▶ [Exercise goal]
Reproduce, character for character, everything in the records below from the line containing "PALESTINE (63, 1120)" down to the line containing "Se connecter (29, 1228)", with both of those lines included and nothing else.

▶ [Input for this task]

┄┄┄┄┄┄┄┄┄┄

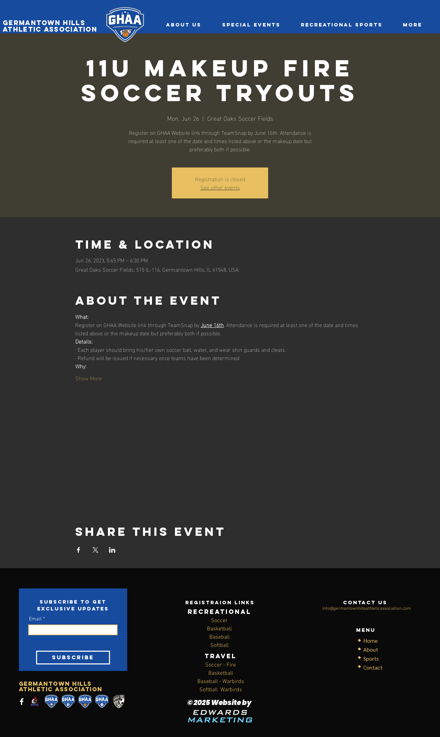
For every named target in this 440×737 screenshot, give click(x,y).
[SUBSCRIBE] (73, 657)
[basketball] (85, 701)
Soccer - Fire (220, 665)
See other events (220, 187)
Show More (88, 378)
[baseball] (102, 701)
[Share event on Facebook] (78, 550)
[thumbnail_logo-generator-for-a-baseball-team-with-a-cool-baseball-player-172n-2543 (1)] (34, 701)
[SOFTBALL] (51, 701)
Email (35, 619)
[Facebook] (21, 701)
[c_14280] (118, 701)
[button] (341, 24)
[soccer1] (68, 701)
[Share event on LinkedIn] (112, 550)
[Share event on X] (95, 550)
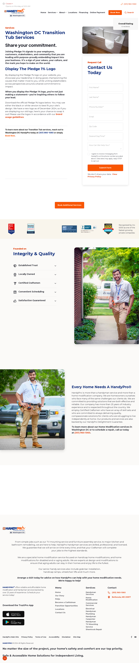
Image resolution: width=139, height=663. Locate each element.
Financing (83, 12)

┄┄┄┄┄┄┄┄┄┄

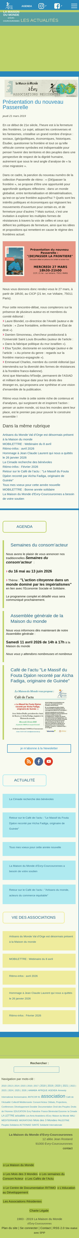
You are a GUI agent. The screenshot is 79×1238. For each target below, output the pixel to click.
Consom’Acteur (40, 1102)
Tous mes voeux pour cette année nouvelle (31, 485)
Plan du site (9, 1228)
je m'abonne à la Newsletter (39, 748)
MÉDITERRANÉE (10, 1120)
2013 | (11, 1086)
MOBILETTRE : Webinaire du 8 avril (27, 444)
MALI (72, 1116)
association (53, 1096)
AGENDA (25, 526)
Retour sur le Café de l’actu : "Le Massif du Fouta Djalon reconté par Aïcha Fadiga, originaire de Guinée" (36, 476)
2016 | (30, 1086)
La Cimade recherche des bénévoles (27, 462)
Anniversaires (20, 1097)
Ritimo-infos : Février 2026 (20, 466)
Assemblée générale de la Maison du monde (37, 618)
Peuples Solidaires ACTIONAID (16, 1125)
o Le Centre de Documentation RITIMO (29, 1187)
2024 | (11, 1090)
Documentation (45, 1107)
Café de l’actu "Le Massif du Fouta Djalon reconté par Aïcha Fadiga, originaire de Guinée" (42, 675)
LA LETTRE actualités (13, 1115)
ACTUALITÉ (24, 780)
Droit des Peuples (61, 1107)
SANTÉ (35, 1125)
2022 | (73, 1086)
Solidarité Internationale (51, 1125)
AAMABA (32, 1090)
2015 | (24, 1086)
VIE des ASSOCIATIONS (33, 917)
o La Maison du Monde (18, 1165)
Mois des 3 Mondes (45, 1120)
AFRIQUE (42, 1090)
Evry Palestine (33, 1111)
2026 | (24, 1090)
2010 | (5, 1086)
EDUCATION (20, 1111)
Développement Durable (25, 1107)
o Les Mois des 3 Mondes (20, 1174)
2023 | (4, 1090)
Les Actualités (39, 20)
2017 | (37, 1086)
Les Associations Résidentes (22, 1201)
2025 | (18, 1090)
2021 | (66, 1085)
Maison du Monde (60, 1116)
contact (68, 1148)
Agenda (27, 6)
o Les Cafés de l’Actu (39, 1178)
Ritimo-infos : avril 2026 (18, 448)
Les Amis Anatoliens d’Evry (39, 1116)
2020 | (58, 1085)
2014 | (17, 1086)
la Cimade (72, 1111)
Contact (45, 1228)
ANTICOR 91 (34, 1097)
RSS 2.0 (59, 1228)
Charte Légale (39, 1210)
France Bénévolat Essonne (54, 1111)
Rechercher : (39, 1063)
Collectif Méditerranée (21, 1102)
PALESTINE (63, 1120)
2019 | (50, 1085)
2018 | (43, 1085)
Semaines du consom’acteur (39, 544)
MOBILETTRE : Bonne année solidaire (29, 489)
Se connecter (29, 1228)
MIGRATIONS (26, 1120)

┄┄┄┄┄┄┄┄┄┄

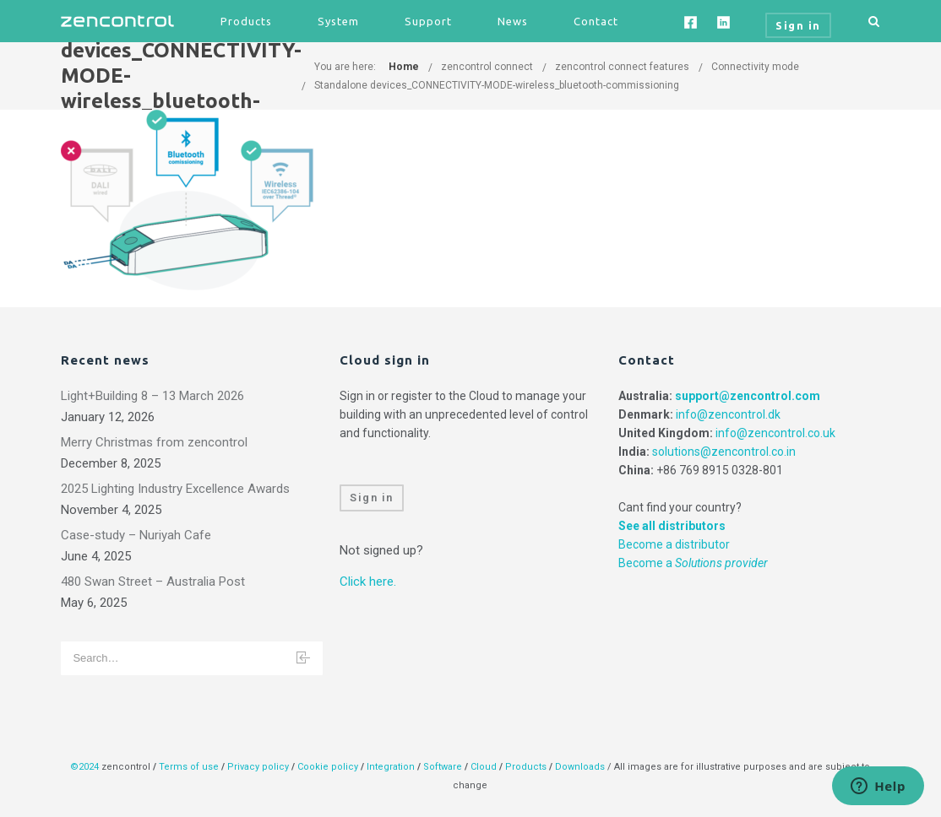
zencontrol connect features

┄┄┄┄┄┄┄┄┄┄

▶ [Solution below]
PALESTINE (63, 1120)
2019 | (50, 1085)
2018 | (43, 1085)
Semaines du consom’acteur (39, 544)
MOBILETTRE : Bonne année solidaire (29, 489)
Se connecter (29, 1228)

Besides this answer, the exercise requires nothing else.